[Passage for review — start]

One thing about getting older is, unfortunately, that large-scale bad things start happening to you and/or people you care about. This isn’t a surprise or a tragedy, it’s life. This week has been personally awful, and then, this morning, on CareBridge, I read a post from a friend whose husband has been locked in a multiyear, multicontinent battle to not die. Today, his wife learned that he’s going to lose. He may not have learned – he’s not conscious. “A bone marrow biopsy this week showed that Michael’s MDS has progressed to full-blown leukemia and is no longer treatable. We have moved to comfort care.”

By contrast, I got a short video clip from a young friend about her day-to-day life this morning. It’s carefree – the video shows her two roommates happily playing video games and smoking weed, in a sunlit room, with shorts and t-shirts on, oblivious, at the moment, to all the suffering and misery out there. This isn’t a surprise or some kind of tragedy, either – it’s also life. It’s what young people should be able to do. It’s not unlike what I did at that age.

[Passage for review — finish]

# Tasks and exercises:
• A. According to the essay on getting older, what did the bone marrow biopsy show this week?
• B. Carry on the essay on getting older from the point where it stops.

[Provided records — start]

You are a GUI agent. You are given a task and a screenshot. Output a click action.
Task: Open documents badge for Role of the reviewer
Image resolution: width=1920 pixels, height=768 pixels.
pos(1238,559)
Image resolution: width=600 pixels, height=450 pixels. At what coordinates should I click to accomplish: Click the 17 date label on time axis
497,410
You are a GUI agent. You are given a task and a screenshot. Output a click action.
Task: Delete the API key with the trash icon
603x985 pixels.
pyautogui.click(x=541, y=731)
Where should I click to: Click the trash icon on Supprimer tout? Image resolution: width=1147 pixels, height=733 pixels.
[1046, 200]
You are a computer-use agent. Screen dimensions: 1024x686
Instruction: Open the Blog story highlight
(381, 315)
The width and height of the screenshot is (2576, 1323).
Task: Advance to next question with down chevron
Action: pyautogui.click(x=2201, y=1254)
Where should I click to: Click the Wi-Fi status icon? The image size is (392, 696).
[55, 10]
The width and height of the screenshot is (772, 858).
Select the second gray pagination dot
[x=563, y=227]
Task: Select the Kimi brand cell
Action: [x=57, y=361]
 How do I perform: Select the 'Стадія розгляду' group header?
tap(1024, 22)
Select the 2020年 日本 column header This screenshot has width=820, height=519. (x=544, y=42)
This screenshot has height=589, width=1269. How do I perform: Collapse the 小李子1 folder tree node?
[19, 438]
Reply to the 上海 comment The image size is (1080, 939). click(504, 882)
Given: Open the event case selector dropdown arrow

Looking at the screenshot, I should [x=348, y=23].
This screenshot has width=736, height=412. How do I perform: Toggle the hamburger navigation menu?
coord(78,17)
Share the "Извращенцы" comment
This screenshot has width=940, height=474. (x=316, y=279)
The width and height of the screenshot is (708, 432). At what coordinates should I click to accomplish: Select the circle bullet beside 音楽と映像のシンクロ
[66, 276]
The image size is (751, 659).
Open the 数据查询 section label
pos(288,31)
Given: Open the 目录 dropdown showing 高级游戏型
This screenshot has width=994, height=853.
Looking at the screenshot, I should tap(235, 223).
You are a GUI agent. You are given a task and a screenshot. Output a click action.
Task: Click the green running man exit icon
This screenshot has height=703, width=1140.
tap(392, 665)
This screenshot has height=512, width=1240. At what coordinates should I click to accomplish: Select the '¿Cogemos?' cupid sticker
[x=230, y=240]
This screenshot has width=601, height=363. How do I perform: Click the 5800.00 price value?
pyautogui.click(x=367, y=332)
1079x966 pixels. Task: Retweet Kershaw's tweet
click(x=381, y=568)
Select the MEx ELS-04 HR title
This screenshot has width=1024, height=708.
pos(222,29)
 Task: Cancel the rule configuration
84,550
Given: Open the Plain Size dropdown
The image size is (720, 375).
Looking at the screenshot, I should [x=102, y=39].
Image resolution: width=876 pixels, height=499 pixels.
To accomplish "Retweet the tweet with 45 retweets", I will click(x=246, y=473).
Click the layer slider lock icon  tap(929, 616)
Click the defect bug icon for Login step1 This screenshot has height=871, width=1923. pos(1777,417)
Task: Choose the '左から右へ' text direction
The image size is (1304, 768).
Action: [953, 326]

[Provided records — finish]

# Answers for the exercise:
• A. It showed that Michael's MDS had progressed to full-blown leukemia and was no longer treatable.

• B.
My friend’s soon-to-be-dead husband is (or was – now he’s motionless and silent in a hospital room until he, you know, stops breathing) a truly good person – nice, hardworking, a terrific father and husband, the kind of guy you can believe never said anything cruel or unkind or untrue in his life. The fact that his life is about to end is beyond horrible. If I think about it, I will start crying, right here in this coffee shop, all 6’2” of me.

But I still have to write. It’s what I do. I have to produce, and in that, perhaps, lies a lesson for other writers.

Most of my clients are lawyers, and most of them suffer from the disease of overthinking. They will fuss, and stall, and prevaricate and tinker with stuff until they’re exhausted, trying to get it, as Bob Weir of the Grateful Dead would put it, just exactly perfect. As a result, they usually produce nothing.

This all-too-human behavior is a mistake. You’re exhausting yourself chasing your own tail, which you’re not going to catch, believe me. The key to writing anything is to just spit it out. Just start writing. Assume that your first draft is going to be total crap, but until you get it out there, you’re not going to have a second draft.

Type anything. Nursery rhymes. The names of trees. Or try to write one decent sentence. Not perfect, decent. But stop trying to make it perfect. Perfect, or even good, comes from editing, refining, adding the Old Bay and oregano later.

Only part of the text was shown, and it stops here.